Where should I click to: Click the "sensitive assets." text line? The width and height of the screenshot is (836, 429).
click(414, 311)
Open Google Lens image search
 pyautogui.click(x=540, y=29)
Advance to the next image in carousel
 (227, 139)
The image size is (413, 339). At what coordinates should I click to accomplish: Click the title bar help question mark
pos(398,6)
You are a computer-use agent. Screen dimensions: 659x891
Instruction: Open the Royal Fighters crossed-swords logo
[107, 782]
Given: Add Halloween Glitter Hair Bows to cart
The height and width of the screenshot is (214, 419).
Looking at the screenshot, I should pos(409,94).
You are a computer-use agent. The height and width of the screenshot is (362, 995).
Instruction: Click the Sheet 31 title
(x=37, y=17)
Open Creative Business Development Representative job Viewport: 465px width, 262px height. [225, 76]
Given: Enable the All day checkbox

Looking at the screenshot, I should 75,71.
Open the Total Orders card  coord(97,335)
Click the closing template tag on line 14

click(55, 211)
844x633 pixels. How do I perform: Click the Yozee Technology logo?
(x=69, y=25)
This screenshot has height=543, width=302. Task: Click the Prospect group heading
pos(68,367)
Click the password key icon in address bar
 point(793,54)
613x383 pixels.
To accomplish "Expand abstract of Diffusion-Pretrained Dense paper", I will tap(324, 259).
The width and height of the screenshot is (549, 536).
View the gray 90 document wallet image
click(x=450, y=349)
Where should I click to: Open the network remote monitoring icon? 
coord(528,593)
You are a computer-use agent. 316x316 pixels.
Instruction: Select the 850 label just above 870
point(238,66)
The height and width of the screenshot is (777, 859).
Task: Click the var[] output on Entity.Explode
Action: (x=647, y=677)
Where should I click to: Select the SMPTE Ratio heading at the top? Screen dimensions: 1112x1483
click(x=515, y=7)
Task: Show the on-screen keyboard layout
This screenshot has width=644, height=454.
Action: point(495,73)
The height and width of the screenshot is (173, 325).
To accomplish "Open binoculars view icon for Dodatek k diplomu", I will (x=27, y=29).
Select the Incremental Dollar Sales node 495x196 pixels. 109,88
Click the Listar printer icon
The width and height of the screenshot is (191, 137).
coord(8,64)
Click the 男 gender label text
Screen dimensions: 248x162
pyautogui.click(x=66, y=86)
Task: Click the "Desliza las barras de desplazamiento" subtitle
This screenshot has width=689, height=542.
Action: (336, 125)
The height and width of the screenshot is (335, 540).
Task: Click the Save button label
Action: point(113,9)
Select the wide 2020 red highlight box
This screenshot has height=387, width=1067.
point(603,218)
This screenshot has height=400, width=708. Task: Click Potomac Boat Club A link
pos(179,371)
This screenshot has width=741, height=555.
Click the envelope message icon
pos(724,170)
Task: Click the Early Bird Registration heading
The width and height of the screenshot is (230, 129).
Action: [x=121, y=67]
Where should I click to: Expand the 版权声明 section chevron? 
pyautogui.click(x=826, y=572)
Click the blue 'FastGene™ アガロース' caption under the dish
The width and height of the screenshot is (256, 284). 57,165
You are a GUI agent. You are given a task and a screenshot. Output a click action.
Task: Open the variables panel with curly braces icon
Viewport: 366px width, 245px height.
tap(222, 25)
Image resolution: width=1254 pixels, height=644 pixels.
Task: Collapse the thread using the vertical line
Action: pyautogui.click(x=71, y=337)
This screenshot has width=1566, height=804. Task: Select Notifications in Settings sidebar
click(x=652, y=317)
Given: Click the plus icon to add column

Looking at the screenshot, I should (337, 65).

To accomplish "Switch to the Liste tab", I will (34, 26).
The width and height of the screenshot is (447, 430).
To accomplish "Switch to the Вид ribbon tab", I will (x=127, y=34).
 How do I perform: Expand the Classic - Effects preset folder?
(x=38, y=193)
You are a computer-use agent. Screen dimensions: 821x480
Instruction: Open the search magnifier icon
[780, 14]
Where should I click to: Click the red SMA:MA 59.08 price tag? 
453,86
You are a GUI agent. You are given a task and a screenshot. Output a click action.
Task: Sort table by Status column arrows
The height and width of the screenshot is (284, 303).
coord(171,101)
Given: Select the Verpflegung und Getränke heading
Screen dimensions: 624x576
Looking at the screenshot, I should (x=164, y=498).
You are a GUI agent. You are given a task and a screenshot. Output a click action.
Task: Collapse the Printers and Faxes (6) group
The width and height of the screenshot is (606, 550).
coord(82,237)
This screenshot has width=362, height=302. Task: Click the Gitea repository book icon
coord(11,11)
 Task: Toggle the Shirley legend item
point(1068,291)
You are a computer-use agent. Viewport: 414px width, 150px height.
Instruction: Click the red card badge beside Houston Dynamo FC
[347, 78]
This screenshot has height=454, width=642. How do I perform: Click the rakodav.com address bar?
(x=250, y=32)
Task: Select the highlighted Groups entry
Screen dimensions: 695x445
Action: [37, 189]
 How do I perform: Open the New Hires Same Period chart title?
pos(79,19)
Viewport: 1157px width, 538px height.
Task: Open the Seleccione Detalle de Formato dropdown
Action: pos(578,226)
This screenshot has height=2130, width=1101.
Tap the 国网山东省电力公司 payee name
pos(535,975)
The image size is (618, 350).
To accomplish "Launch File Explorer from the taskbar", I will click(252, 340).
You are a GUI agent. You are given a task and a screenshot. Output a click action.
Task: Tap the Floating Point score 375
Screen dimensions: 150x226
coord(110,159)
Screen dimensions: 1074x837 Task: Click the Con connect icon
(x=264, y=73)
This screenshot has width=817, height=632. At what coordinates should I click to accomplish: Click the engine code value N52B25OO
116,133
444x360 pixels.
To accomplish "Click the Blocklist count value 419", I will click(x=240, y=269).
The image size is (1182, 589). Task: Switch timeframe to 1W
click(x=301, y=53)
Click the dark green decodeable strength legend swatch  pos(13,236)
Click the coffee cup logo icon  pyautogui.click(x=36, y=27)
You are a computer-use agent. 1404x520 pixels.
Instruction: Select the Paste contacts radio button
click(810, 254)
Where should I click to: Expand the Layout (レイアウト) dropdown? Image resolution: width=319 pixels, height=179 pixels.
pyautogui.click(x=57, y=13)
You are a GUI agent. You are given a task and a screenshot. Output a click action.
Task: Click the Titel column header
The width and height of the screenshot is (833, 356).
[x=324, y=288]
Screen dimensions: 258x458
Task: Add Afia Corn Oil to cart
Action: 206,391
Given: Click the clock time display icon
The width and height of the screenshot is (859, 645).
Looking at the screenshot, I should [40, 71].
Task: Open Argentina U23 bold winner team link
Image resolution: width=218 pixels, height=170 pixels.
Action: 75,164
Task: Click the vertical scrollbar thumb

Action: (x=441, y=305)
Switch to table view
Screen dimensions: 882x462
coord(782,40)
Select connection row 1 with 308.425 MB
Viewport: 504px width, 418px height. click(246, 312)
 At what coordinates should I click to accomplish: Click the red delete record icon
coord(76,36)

□ □ □ □

# WHAT IS EXPECTED
In the entries above, find every line holding the word "will" and copy it out.

# OUTPUT FOR THIS TASK
To accomplish "Expand abstract of Diffusion-Pretrained Dense paper", I will tap(324, 259).
To accomplish "Open binoculars view icon for Dodatek k diplomu", I will (x=27, y=29).
To accomplish "Switch to the Liste tab", I will (34, 26).
To accomplish "Switch to the Вид ribbon tab", I will (x=127, y=34).
To accomplish "Launch File Explorer from the taskbar", I will click(252, 340).
To accomplish "Click the Blocklist count value 419", I will click(x=240, y=269).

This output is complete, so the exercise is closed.